The atheist ‘philosopher’ Alain de Botton has undertaken a (literally) monumental project: he wants to create in the City a 150-foot-high temple to ‘new atheism’. This is to distinguish it from old, aggressive atheism, as preached by Richard Dawkins. The two chaps seem to disagree on tactics, for one struggles to find any difference of substance.
‘Why should religious people have the most beautiful buildings in the land?’ Botton asks. ‘It’s time atheists had their own version of the great churches and cathedrals’.
Before I comment on this deranged project, or answer this ignorant question, I must say that some of my closest friends are atheists, and they are among the cleverest people I’ve ever known. In fact, they are so wise that they usually steer clear of matters philosophical, concentrating instead on things like politics, art, law or social commentary.
Perhaps they tacitly agree with me, though they’ll never admit this, that ‘atheist philosopher’ is an oxymoron. One can be either an atheist or a philosopher, not both. For anyone trying to understand the complexity of life at ground level only will inevitably travel a maze of blind alleys, eventually finding himself at an intellectual dead end.
I know you can give me a long list of famous atheist philosophers, making me transgress against logic by stating that I don’t regard them as real philosophers. My argument would be circular and thus rhetorically unsound — until I’ve gone over atheist philosophers one by one, showing where I find them wanting. With some, such an undertaking would have to be of book length (I’ve written one like that, on Tolstoy). But with Alain de Botton, the task is risibly easy.

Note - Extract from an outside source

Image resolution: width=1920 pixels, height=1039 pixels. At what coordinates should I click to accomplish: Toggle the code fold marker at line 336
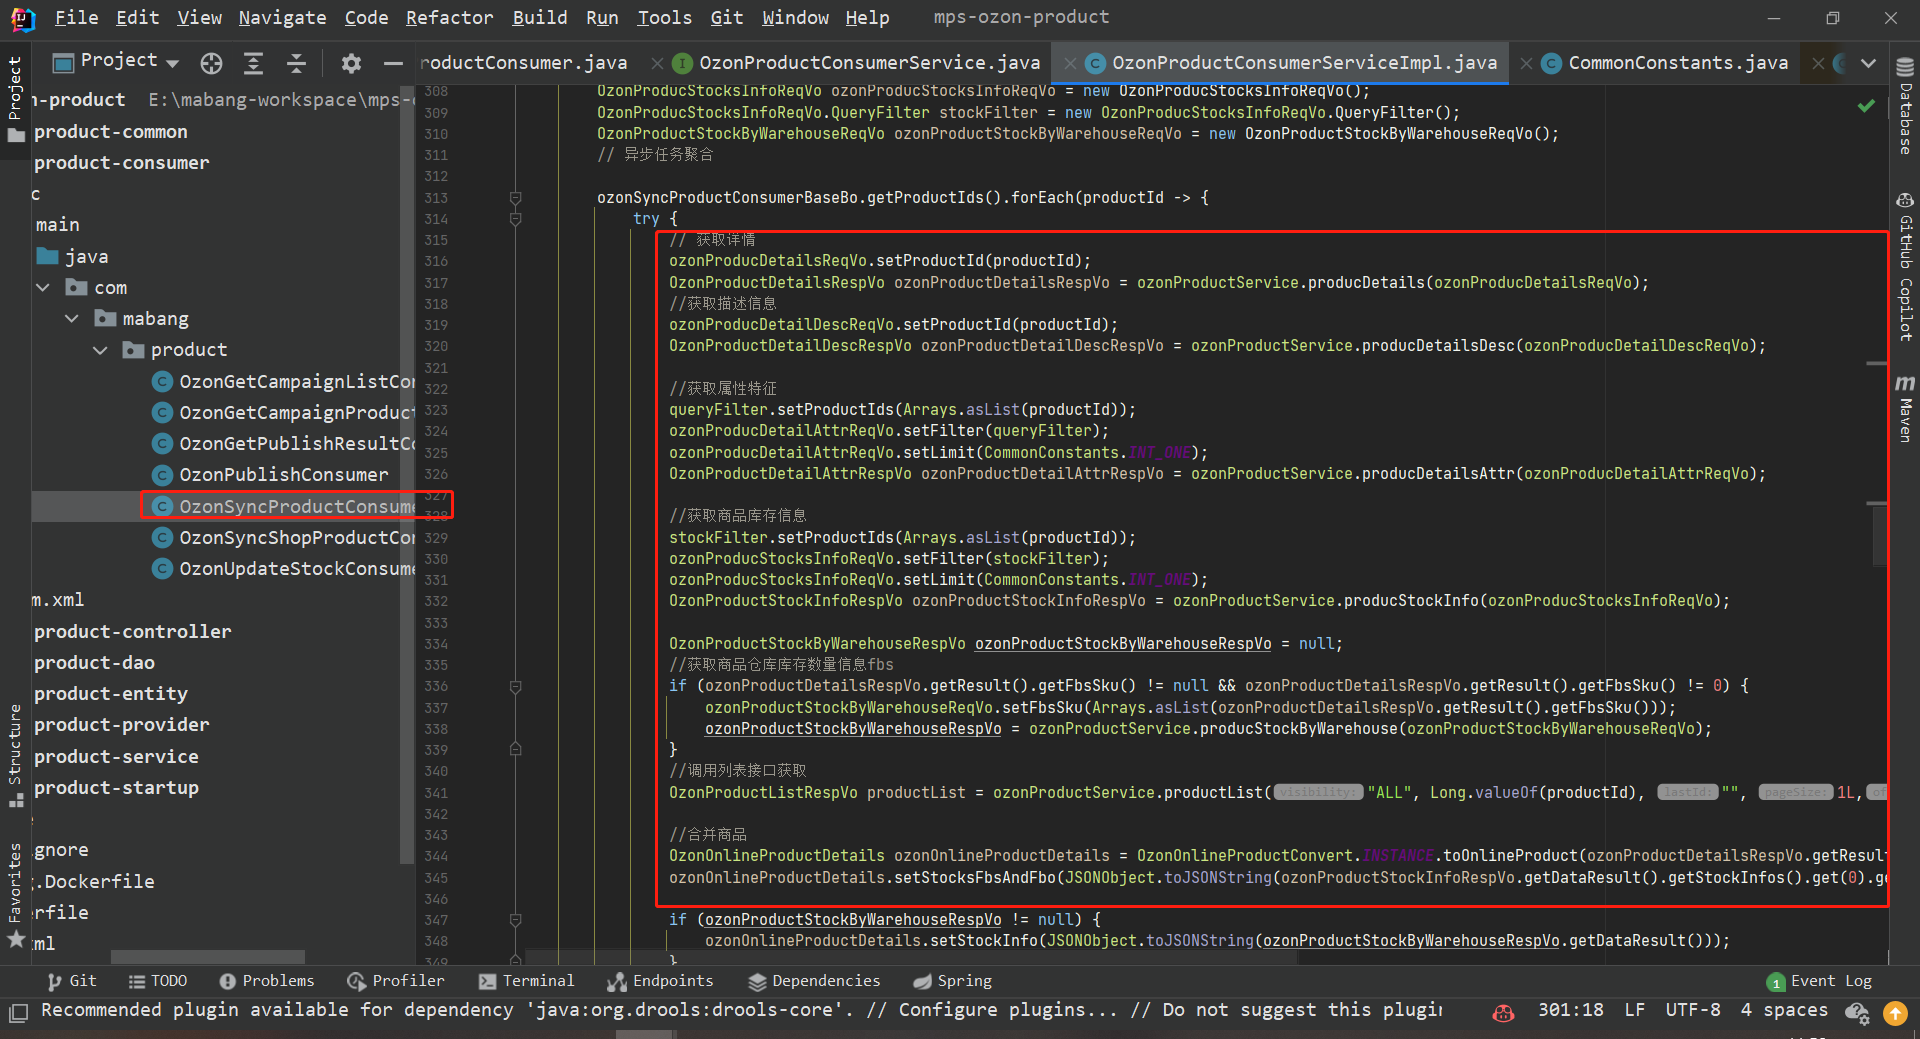click(x=516, y=687)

The Latin inscription on Christopher Wren’s tomb in St Paul’s says, ‘Reader, if you seek his monument, look around.’ I suggest Mr de Botton do the same just about anywhere in the West — he’ll find temples to atheism aplenty. They are the eyesores that disfigure our cities’ skylines, the pickled animals in our art museums, the nasty warrens of our council estates, the gangs of empty-eyed youths harassing our neighbourhoods.
These are the churches in which one can worship the moral and aesthetic achievements of atheist modernity. These are the reminders of the fact, seen as such by anyone not blinded by atheist rage, that the choice of cultures available to the West isn’t Christian or atheist. It’s Christian or none.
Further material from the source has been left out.